(Data extracted from a collection)
BEGIN

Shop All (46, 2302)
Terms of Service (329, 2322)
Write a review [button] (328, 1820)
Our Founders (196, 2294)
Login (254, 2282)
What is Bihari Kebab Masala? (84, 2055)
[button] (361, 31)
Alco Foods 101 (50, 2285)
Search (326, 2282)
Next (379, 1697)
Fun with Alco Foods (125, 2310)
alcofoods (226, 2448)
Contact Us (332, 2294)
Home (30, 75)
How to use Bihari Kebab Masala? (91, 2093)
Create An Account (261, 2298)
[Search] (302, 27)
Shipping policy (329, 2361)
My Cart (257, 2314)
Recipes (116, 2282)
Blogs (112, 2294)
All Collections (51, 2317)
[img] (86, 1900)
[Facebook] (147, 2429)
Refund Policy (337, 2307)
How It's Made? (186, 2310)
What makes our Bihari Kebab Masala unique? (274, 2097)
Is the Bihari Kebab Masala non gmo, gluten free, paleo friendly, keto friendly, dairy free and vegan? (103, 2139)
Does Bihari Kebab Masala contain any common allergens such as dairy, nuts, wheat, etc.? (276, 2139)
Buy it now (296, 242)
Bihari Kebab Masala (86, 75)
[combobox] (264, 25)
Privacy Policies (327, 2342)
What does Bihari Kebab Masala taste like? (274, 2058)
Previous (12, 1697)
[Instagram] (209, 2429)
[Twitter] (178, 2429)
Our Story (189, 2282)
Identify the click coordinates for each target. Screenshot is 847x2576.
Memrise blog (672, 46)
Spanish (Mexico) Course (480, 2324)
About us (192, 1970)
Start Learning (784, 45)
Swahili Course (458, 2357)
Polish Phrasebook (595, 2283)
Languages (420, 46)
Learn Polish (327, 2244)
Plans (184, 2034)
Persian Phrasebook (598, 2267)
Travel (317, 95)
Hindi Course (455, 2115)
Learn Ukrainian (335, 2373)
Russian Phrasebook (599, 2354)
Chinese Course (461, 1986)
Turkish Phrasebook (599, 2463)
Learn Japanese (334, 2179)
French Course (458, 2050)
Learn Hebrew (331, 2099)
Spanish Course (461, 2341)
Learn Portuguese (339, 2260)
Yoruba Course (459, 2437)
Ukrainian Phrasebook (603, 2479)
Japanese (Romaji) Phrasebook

END

[Work request]:
Produce an exact copy of each line from the one holding "Ukrainian Phrasebook (603, 2479)" through the last line of the records, both included, and nothing more.

[The completed task]:
Ukrainian Phrasebook (603, 2479)
Japanese (Romaji) Phrasebook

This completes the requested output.